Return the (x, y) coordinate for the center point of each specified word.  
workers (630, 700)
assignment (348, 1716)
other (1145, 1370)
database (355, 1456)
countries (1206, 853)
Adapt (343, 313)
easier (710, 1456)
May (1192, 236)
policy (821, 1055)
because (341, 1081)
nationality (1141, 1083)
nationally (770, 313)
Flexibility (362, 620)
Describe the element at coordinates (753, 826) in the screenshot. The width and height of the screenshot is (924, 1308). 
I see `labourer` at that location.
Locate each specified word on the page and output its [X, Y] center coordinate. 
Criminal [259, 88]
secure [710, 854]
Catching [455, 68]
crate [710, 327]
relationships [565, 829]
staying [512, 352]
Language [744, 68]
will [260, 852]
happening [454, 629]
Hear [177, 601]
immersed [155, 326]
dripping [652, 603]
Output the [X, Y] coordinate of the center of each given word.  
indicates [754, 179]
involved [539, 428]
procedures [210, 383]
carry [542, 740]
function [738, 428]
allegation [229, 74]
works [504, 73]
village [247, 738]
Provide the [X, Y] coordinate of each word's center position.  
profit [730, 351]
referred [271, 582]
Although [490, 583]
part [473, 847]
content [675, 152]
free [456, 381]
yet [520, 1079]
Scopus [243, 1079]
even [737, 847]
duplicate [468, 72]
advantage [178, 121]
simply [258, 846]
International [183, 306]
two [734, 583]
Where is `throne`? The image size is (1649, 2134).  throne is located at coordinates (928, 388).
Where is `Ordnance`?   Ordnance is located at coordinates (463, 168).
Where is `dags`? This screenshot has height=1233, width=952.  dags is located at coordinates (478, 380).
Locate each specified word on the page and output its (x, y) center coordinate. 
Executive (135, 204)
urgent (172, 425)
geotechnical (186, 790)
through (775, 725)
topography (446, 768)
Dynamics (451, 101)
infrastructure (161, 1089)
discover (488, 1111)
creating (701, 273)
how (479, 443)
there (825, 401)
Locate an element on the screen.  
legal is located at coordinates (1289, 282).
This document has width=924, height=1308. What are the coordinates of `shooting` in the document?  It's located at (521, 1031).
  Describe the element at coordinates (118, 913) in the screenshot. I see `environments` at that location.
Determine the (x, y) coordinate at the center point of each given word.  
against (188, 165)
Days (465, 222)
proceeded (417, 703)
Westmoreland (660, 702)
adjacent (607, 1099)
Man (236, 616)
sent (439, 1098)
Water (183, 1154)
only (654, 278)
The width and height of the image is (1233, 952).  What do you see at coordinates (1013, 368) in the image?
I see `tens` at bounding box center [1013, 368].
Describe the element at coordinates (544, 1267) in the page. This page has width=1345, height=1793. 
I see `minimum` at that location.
--------------------
# Written request:
Present the listing above as a Markdown table with two columns, Row and Line, putting each line with its number in its own row and leaving out any blank lines.

# The result:
| Row | Line |
|---|---|
| 1 | Return the (x, y) coordinate for the center point of each specified word.   |
| 2 | workers (630, 700) |
| 3 | assignment (348, 1716) |
| 4 | other (1145, 1370) |
| 5 | database (355, 1456) |
| 6 | countries (1206, 853) |
| 7 | Adapt (343, 313) |
| 8 | easier (710, 1456) |
| 9 | May (1192, 236) |
| 10 | policy (821, 1055) |
| 11 | because (341, 1081) |
| 12 | nationality (1141, 1083) |
| 13 | nationally (770, 313) |
| 14 | Flexibility (362, 620) |
| 15 | Describe the element at coordinates (753, 826) in the screenshot. The width and height of the screenshot is (924, 1308).  |
| 16 | I see `labourer` at that location. |
| 17 | Locate each specified word on the page and output its [X, Y] center coordinate.  |
| 18 | Criminal [259, 88] |
| 19 | secure [710, 854] |
| 20 | Catching [455, 68] |
| 21 | crate [710, 327] |
| 22 | relationships [565, 829] |
| 23 | staying [512, 352] |
| 24 | Language [744, 68] |
| 25 | will [260, 852] |
| 26 | happening [454, 629] |
| 27 | Hear [177, 601] |
| 28 | immersed [155, 326] |
| 29 | dripping [652, 603] |
| 30 | Output the [X, Y] coordinate of the center of each given word.   |
| 31 | indicates [754, 179] |
| 32 | involved [539, 428] |
| 33 | procedures [210, 383] |
| 34 | carry [542, 740] |
| 35 | function [738, 428] |
| 36 | allegation [229, 74] |
| 37 | works [504, 73] |
| 38 | village [247, 738] |
| 39 | Provide the [X, Y] coordinate of each word's center position.   |
| 40 | profit [730, 351] |
| 41 | referred [271, 582] |
| 42 | Although [490, 583] |
| 43 | part [473, 847] |
| 44 | content [675, 152] |
| 45 | free [456, 381] |
| 46 | yet [520, 1079] |
| 47 | Scopus [243, 1079] |
| 48 | even [737, 847] |
| 49 | duplicate [468, 72] |
| 50 | advantage [178, 121] |
| 51 | simply [258, 846] |
| 52 | International [183, 306] |
| 53 | two [734, 583] |
| 54 | Where is `throne`? The image size is (1649, 2134).  throne is located at coordinates (928, 388). |
| 55 | Where is `Ordnance`?   Ordnance is located at coordinates (463, 168). |
| 56 | Where is `dags`? This screenshot has height=1233, width=952.  dags is located at coordinates (478, 380). |
| 57 | Locate each specified word on the page and output its (x, y) center coordinate.  |
| 58 | Executive (135, 204) |
| 59 | urgent (172, 425) |
| 60 | geotechnical (186, 790) |
| 61 | through (775, 725) |
| 62 | topography (446, 768) |
| 63 | Dynamics (451, 101) |
| 64 | infrastructure (161, 1089) |
| 65 | discover (488, 1111) |
| 66 | creating (701, 273) |
| 67 | how (479, 443) |
| 68 | there (825, 401) |
| 69 | Locate an element on the screen.   |
| 70 | legal is located at coordinates (1289, 282). |
| 71 | This document has width=924, height=1308. What are the coordinates of `shooting` in the document?  It's located at (521, 1031). |
| 72 |   Describe the element at coordinates (118, 913) in the screenshot. I see `environments` at that location. |
| 73 | Determine the (x, y) coordinate at the center point of each given word.   |
| 74 | against (188, 165) |
| 75 | Days (465, 222) |
| 76 | proceeded (417, 703) |
| 77 | Westmoreland (660, 702) |
| 78 | adjacent (607, 1099) |
| 79 | Man (236, 616) |
| 80 | sent (439, 1098) |
| 81 | Water (183, 1154) |
| 82 | only (654, 278) |
| 83 | The width and height of the image is (1233, 952).  What do you see at coordinates (1013, 368) in the image? |
| 84 | I see `tens` at bounding box center [1013, 368]. |
| 85 | Describe the element at coordinates (544, 1267) in the page. This page has width=1345, height=1793.  |
| 86 | I see `minimum` at that location. |